I don't believe there are any natural, inherent, or "univeral" rights. There is no right of self-ownership. It's just a social construct, albeit a useful one for opposing authoritarianism and for facilitating liberty.
This eaglitarian notion of inherent, natural, universal rights that pertain to each person merely because they exist, especially the so-called right of self-ownership, cherished by romantics and moralists of all stripes, is the primary underpinning of the Georgist's theories. And well do I recognize that it is also the underpinning of most Libertarian thought and arguments.

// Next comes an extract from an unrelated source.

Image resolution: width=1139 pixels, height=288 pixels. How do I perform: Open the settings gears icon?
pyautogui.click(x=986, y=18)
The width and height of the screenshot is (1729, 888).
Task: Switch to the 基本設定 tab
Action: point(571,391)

But it is an artificially constructed notion. It is true only to the extent that we voluntarily subscribe to it. There is only nature. We are a part of it, just like every nutria, amoeba, or broccoli. The fact that we exist in the natural universe affords us an opportunity to survive. Not the right to survive, or to prosper, just an opportunity. Mere existence guarantees us nothing, grants us ownership of nothing, nor obligates nature or our fellow man to gift us with anything.
No one has the right to *be*, and therefore, no one has the right to *be* somewhere.
Is the value of an individual's life to that person a "social construct?"
For the most part, in modern western society at least, probably not, but it is socially constructed to one degree or another.
A person's view of self and the value he attaches to his own life is inevitably informed to some degree by the society in which his world view is shaped. There are countless examples throughout history of people born into slave or servant castes who expend their lives to protect, honor, or amuse the high-born of the ruling caste. It seems likely that a large portion of the perceived value of the lives of such people, slaves, servants, and rulers, is socially constructed.
So I'd say there is a component of self-value that is socially constructed. The degree of influence varies from person to person, and from society to society. The more one studies philosophy and society and history, the more one's views may diverge from accepted norms of ones society.
This has nothing to do with the proposition that universal, inherent, unalienable rights exist.